Our goal is to educate each child to their highest potential. To achieve this goal, teachers and staff use many measures throughout the school year and over multiple years to determine how students are learning, growing, and how our schools and district are meeting student needs.

Teachers use multiple measures every day to see how well students are growing academically, emotionally, and behaviorally. Teachers gauge students’ progress through classroom observation, performance on tasks, classroom assessments, and homework. We also use district and state assessments to look at student progress longitudinally during their years at Lakeside.

Formative Assessments

Formative assessments are those that help identify student current understanding and learning to help guide subsequent instruction. These are used several times throughout the school year to help determine progress. In Language Arts, Lakeside uses Dynamic Indicators of Basic Early Literacy Skills (DIBELS), Developmental Reading Assessment (DRA), and running records to understand students' reading and literacy levels. For English Language Learners, Lakeside also uses Benchmark Access assessments. 

Summative Assessments

Summative assessments help teachers identify how much a student has learned after a course of study is completed. Examples of summative assessments that Lakeside uses include chapter tests and unit tests from curriculum, project-based learning (PBL) assessments and writing projects.

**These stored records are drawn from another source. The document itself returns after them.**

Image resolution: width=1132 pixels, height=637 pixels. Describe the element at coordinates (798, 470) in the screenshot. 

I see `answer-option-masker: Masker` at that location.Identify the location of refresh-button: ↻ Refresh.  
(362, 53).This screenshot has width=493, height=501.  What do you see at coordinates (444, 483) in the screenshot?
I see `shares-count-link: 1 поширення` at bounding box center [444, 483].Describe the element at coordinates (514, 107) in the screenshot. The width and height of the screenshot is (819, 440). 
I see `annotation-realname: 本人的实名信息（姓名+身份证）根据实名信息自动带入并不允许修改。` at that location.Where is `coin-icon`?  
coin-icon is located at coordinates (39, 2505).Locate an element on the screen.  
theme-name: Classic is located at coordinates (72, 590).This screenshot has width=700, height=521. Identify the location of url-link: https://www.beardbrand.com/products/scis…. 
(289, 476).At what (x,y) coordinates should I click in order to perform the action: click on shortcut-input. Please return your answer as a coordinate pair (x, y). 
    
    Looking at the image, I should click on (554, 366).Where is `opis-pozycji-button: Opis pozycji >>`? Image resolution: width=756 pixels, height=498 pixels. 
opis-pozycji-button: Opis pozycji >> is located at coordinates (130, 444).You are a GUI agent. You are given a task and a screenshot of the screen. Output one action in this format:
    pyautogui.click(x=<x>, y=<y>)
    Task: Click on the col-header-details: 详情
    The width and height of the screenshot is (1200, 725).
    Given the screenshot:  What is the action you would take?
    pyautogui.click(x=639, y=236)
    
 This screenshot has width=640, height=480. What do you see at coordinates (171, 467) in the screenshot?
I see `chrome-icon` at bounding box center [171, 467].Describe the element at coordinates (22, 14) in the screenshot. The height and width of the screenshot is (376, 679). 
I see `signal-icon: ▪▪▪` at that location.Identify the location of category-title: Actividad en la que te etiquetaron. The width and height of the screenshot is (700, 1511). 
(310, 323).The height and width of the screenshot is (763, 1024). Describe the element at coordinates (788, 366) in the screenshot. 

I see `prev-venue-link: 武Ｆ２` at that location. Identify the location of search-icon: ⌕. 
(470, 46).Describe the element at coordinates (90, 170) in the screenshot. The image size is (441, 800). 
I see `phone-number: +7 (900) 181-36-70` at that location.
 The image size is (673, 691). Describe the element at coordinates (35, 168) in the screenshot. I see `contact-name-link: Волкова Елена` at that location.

California Assessment of Student Performance and Progress (CAASPP)

During late spring, students in grades 3rd through 8th participate in the Smarter Balanced Summative Assessments (SBAC) which are part of the California Assessment of Student Performance and Progress (CAASPP) System. The tests:

  • Measure how well your child has mastered the skills and content in math and English language arts (ELA)  at their grade level (grade 3-8). And in Science for grades 5 and 8.

  • Align with the instruction that takes place in the classroom everyday.

  • Match the learning goals of each grade level.

  • Assess critical thinking, analytical writing, and problem solving skills, which are needed for success in college and a 21st century career.

The assessments have different types of questions including traditional multiple-choice questions as well as sections that require students to explain their answers, show their work, and compose essays. The tests are computer adaptive which enables measurement across the full range of achievement.

General Education students will take the SBAC. Special Education students may take either the SBAC or the California Alternate Assessment (CAA) depending on their IEP. 5th and 8th graders also take the California Science Test (CAST).

For more information, visit the California Department of Education CAASPP website.​

ELPAC

English Language Proficiency Assessments for California (ELPAC) are those used to "measure how well students in kindergarten (K) through grade twelve understand English when it is not their primary language. Information from the ELPAC helps your child's teacher provide support in listening, speaking, reading, and writing." This is a summative assessment administered toward the end of the school year.